Desafios para o combate ao capacitismo em questão no Brasil
Enviada em 04/05/2026
No filme “Como Eu Era Antes de Você” - contextualizado nas dificuldades trazidas pela nova condição física de Will -, o protagonista se desloca até uma corrida de cavalos em uma procura de lazer. No entanto, o lugar se mostra restrito ao passo que Will não consegue se locomover com sua cadeira pelo espaço, gerando constrangimento. De forma análoga à obra, a realidade brasileira se caracteriza igualmente excludente devido ao capacitismo vigente, impulsionado pela limitação ainda explícita dos lugares públicos e pela falta de uma educação inclusiva.

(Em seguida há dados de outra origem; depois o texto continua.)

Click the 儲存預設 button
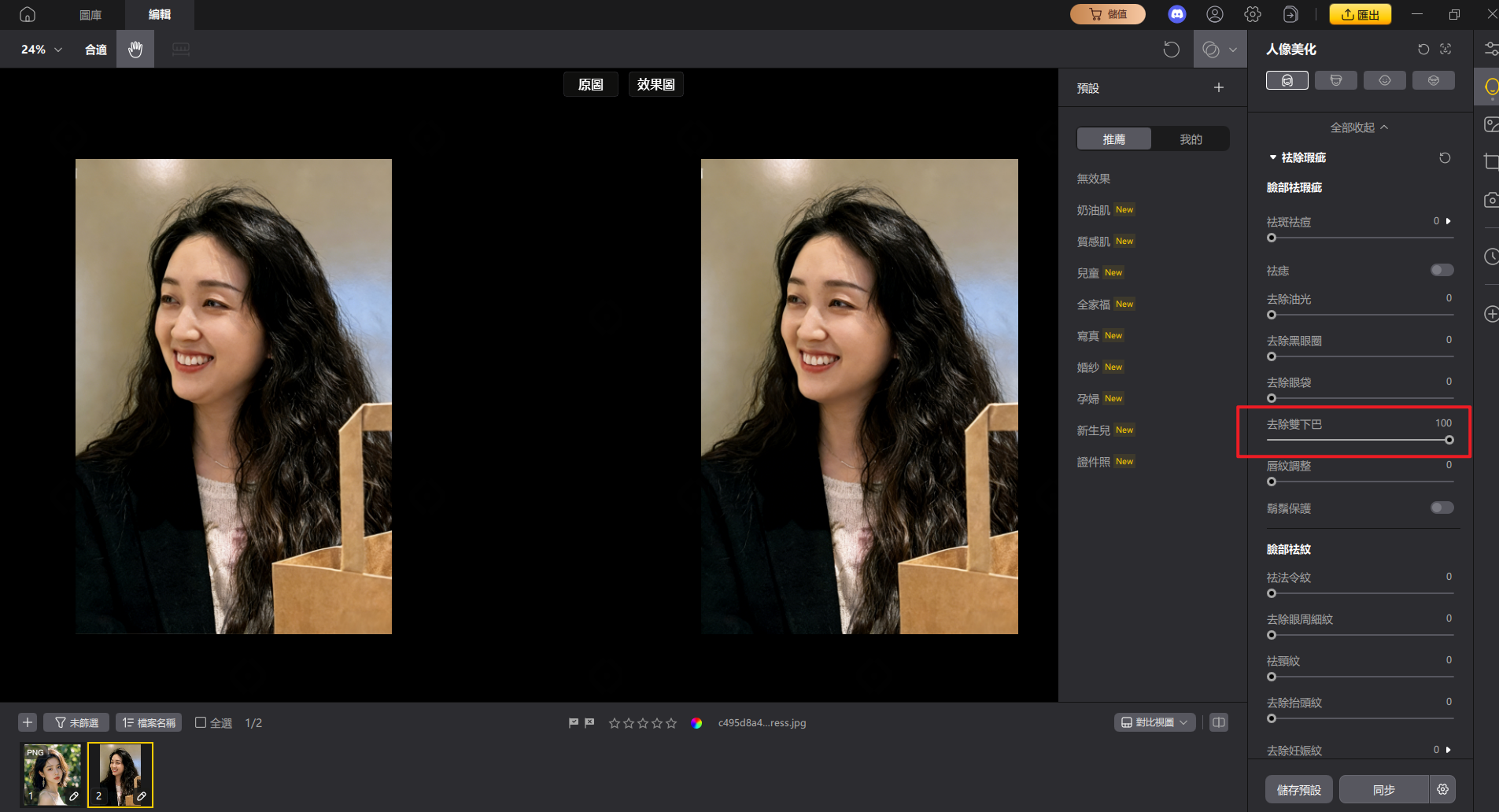The image size is (1499, 812). (1298, 789)
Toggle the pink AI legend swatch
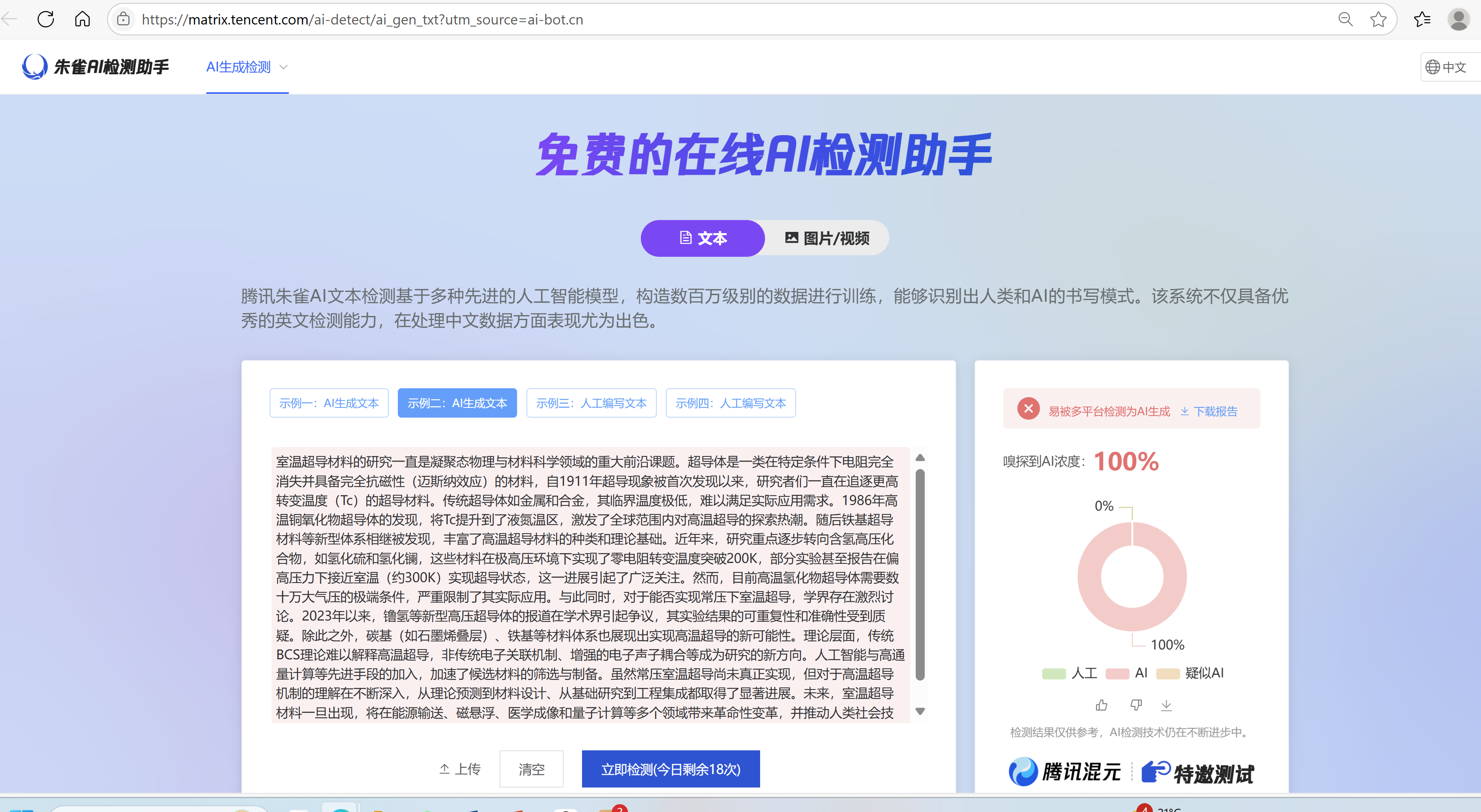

Diante desse cenário, é essencial ressaltar que estruturas físicas mal desenvolvidas são fatores preponderantes na exclusão de pessoas com alguma deficiência. De acordo com a tese “Cidadanias Mutiladas”, do geógrafo Milton Santos, apesar da dignidade humana ser garantida por lei, certos grupos sociais não usufruem de seus direitos. Sob essa visão, fato semelhante discorre, uma vez que existem normas de acessibilidade, porém não são implementadas integralmente - como efeito de uma baixa fiscalização e denúncias efetivas -, comprometendo, assim, a autonomia de indivíduos pcd’s e sua associação à vida social urbana.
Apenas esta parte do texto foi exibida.